▸ **Task item**
Without any pictures, print the lines below from the one that has "The height and width of the screenshot is (749, 1568)." through the one that has "The height and width of the screenshot is (812, 1494).", exactly and nothing else.

▸ **Records to process**
.....
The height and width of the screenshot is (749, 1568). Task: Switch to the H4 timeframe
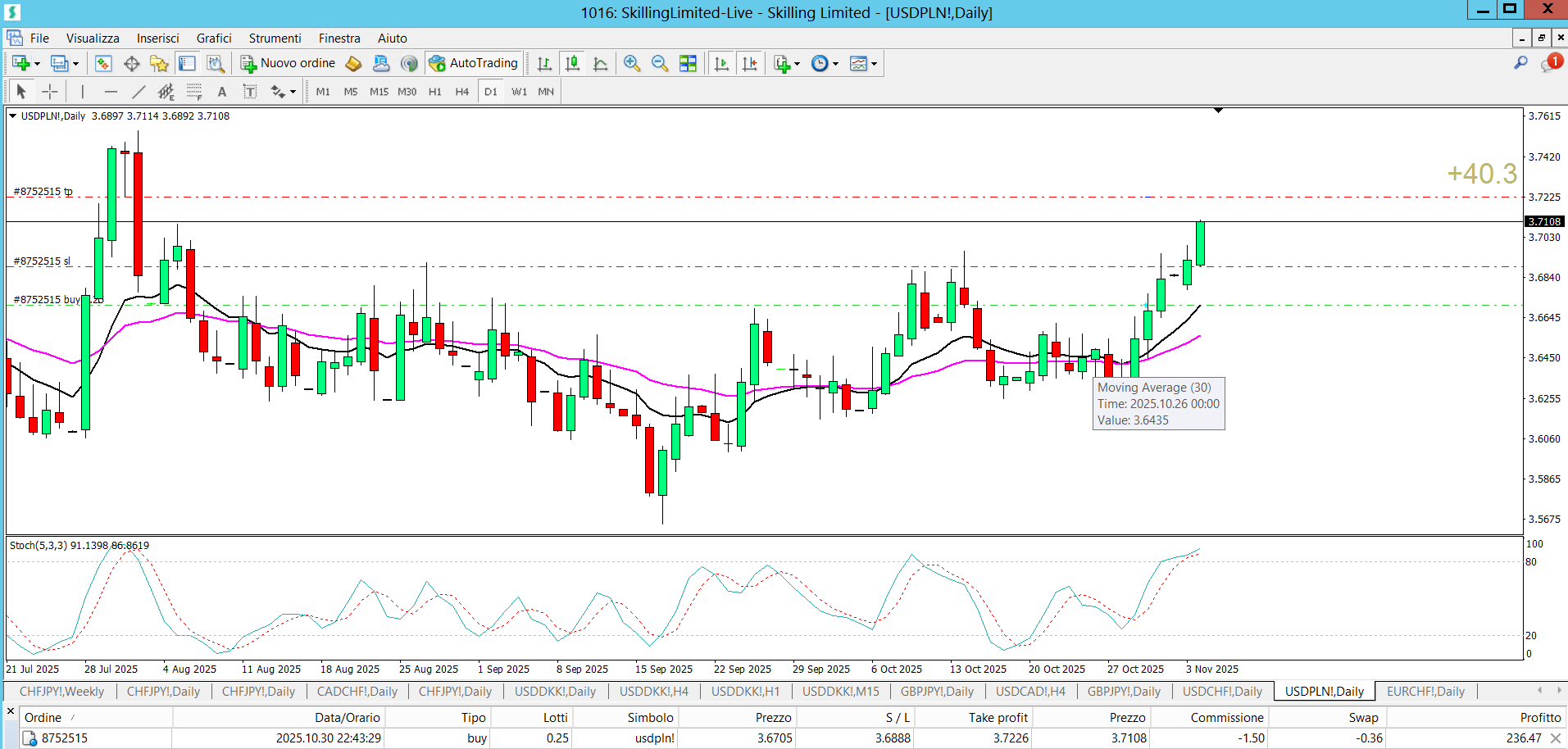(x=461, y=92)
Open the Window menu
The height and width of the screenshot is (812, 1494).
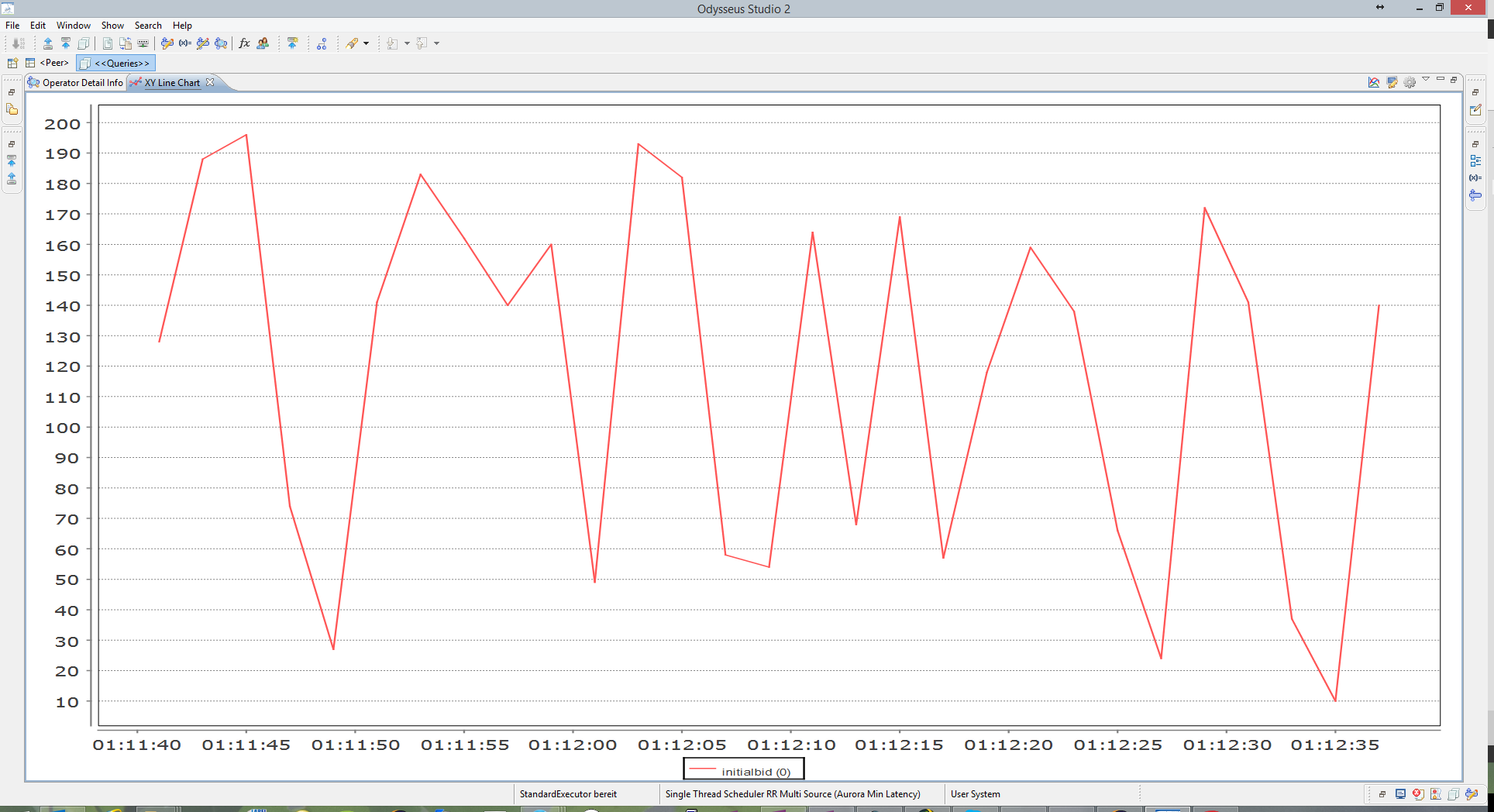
.....
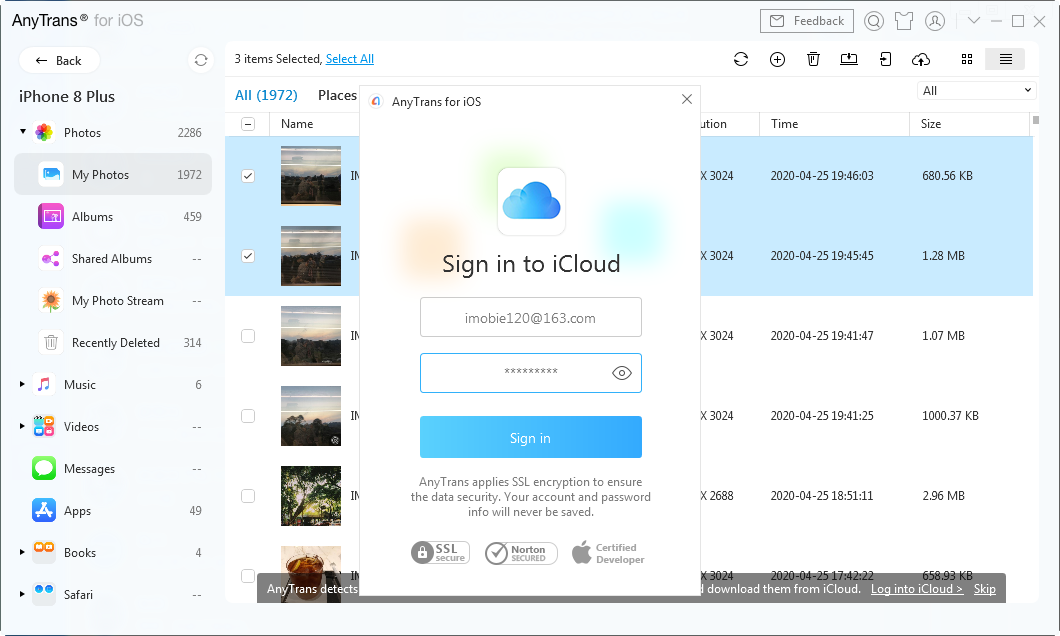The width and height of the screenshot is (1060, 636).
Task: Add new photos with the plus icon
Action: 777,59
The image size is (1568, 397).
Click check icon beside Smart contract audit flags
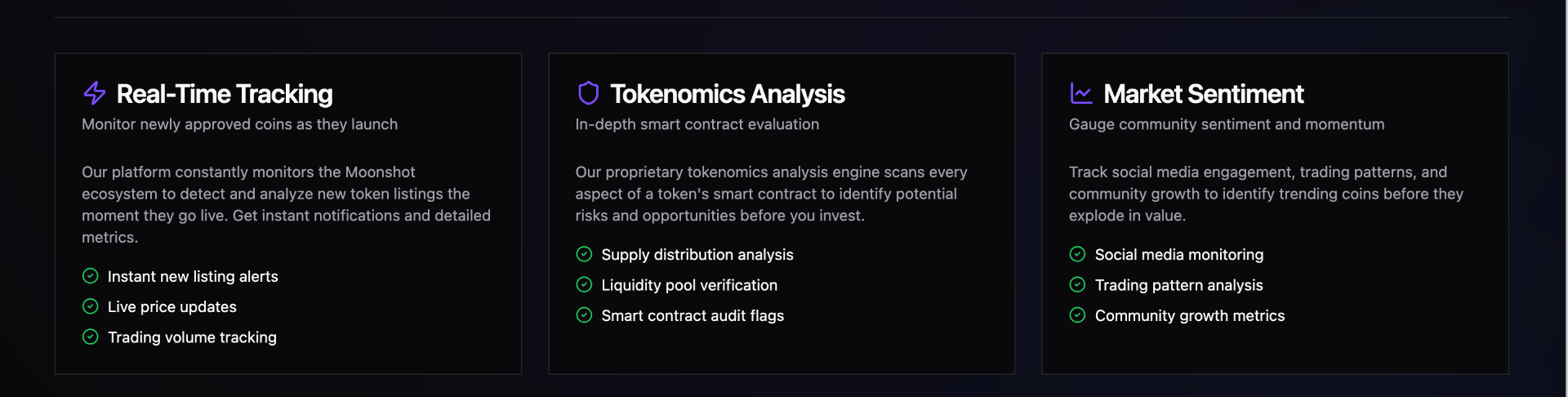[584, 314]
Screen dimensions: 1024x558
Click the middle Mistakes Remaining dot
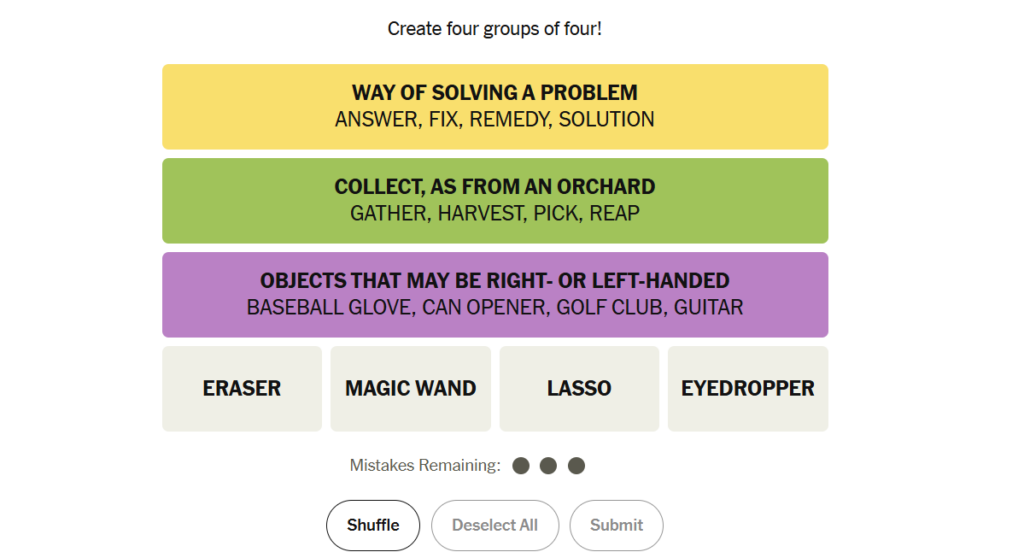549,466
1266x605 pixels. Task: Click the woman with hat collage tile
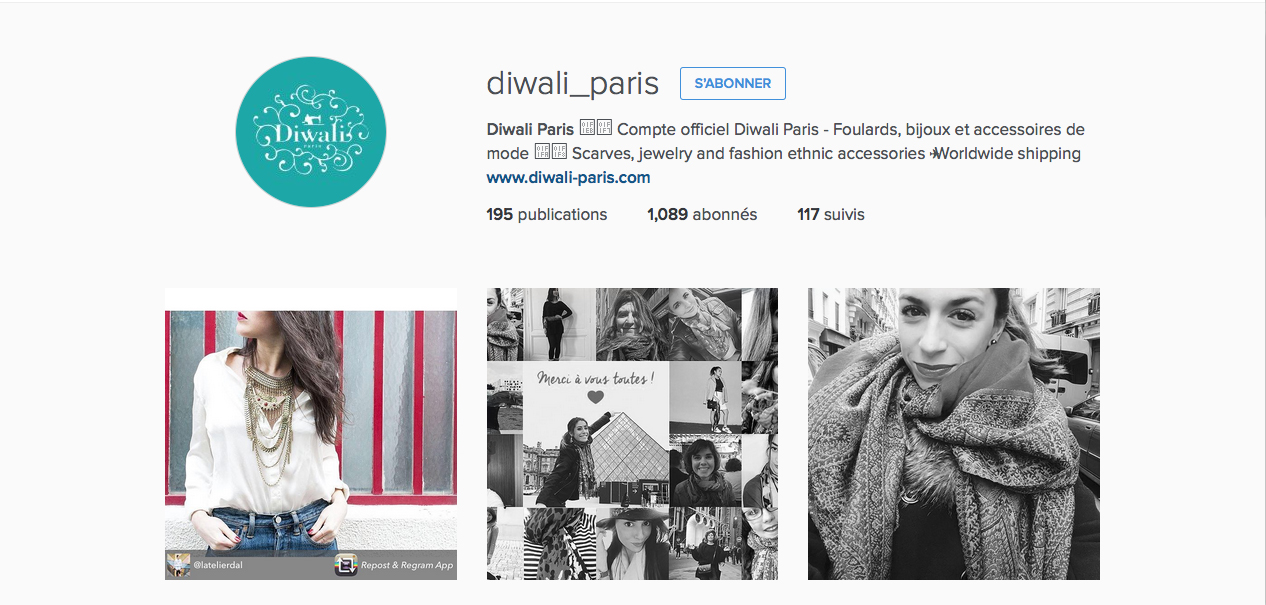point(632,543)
.....
▸ **Task output**
The height and width of the screenshot is (749, 1568). Task: Switch to the H4 timeframe
(x=461, y=92)
Open the Window menu
The height and width of the screenshot is (812, 1494).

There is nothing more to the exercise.